Maladies vectorielles

La transmission de maladies humaines et animales par certains groupes d’arthropodes est bien documentée et établie. Au vu de la liste des insectes vecteurs de maladies et le spectre des maladies qu’ils peuvent véhiculer, lutter contre ces parasites est un moyen évident de protéger la santé publique. 

Les moustiques représentent les vecteurs de maladies les plus importants. Ils sont associés à des maladies telles que le paludisme, la fièvre jaune, la dengue, différentes affections de type encéphalite et à certains vers parasites responsables de la filariose.

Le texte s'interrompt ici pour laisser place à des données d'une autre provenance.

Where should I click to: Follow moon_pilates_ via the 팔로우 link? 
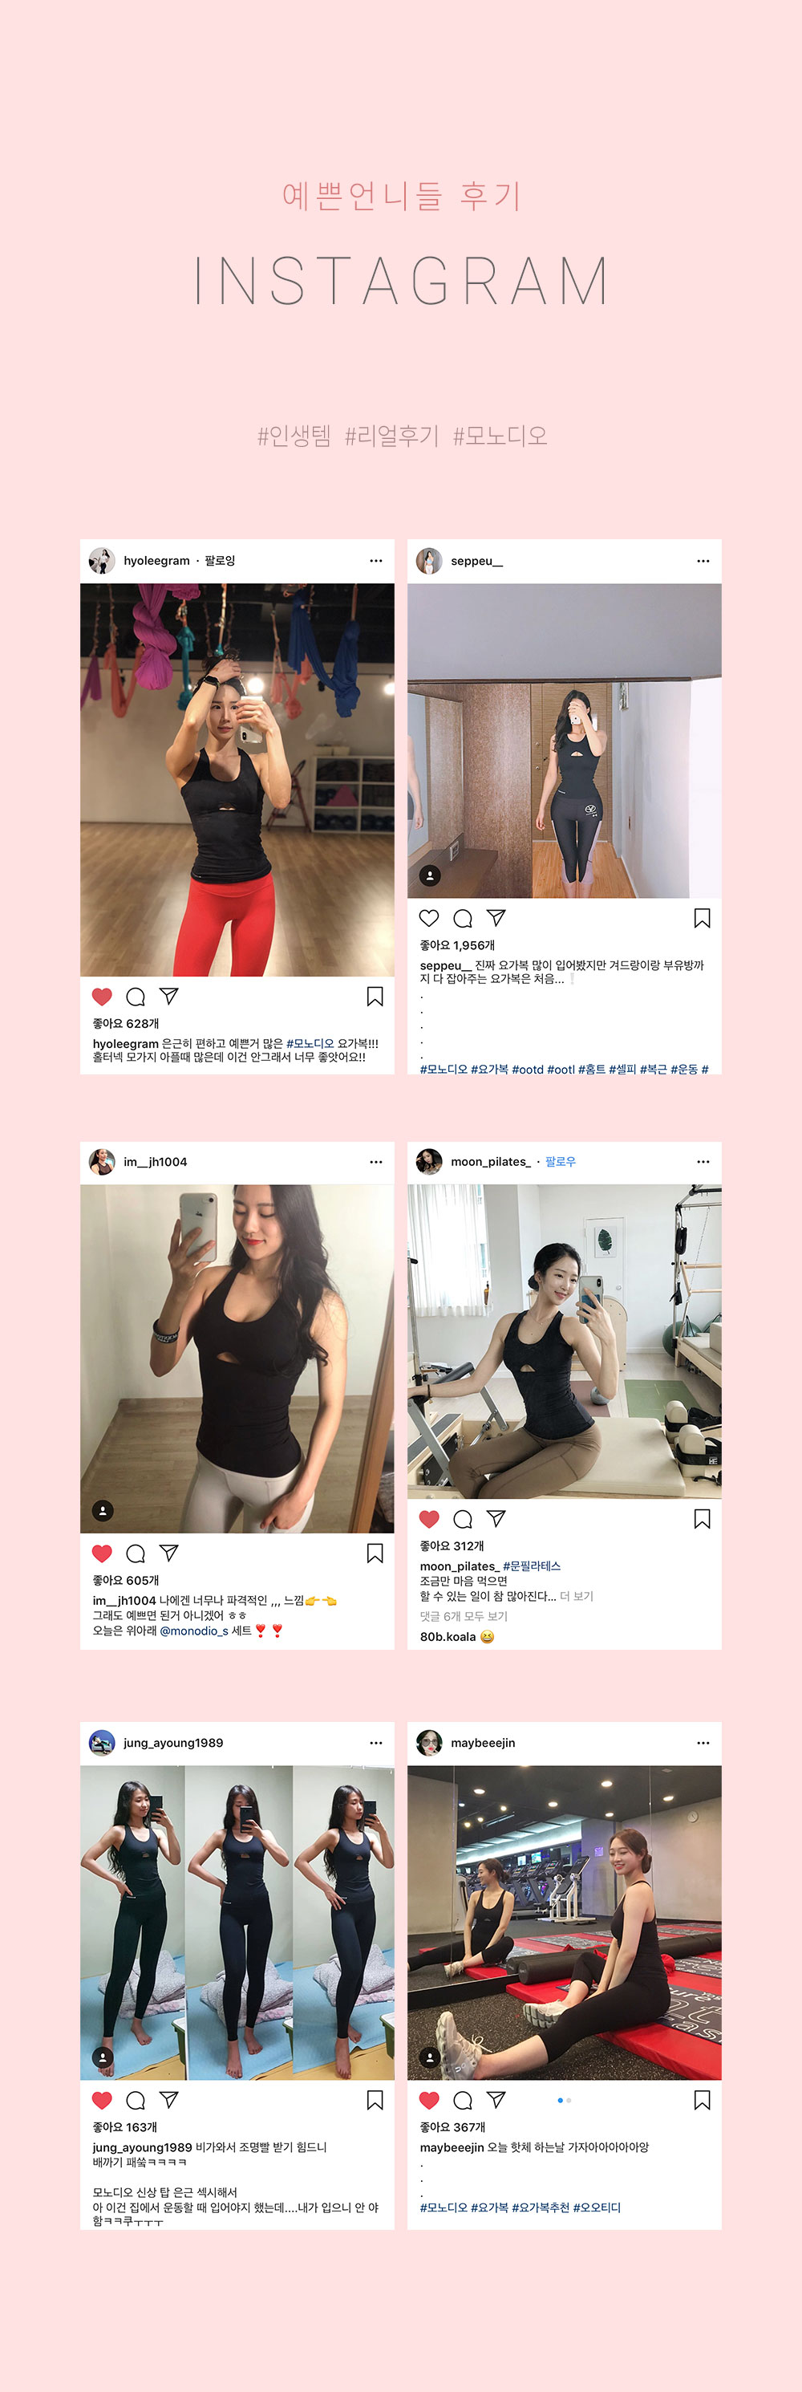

Parmi les autres vecteurs de maladies, on compte les mouches tsé-tsé, les Triatominae, les « vraies mouches » (phlébotomes), les simulies et les puces, ainsi que les tiques et autres arthropodes. 

En l’absence de vaccins, de médicaments ou d’autres moyens efficaces pour gérer l’incidence de bon nombre de ces maladies, la lutte antivectorielle reste des interventions les plus nécessaires pour protéger de la santé publique. 

Les techniques classiques pour le contrôle des vecteurs comprennent la pulvérisation intradomiciliaire, la pulvérisation spatiale contre les insectes volants, la gestion des gîtes larvaires et les larvicides, ainsi que l’utilisation de matériaux traités avec des insecticides tels que les moustiquaires.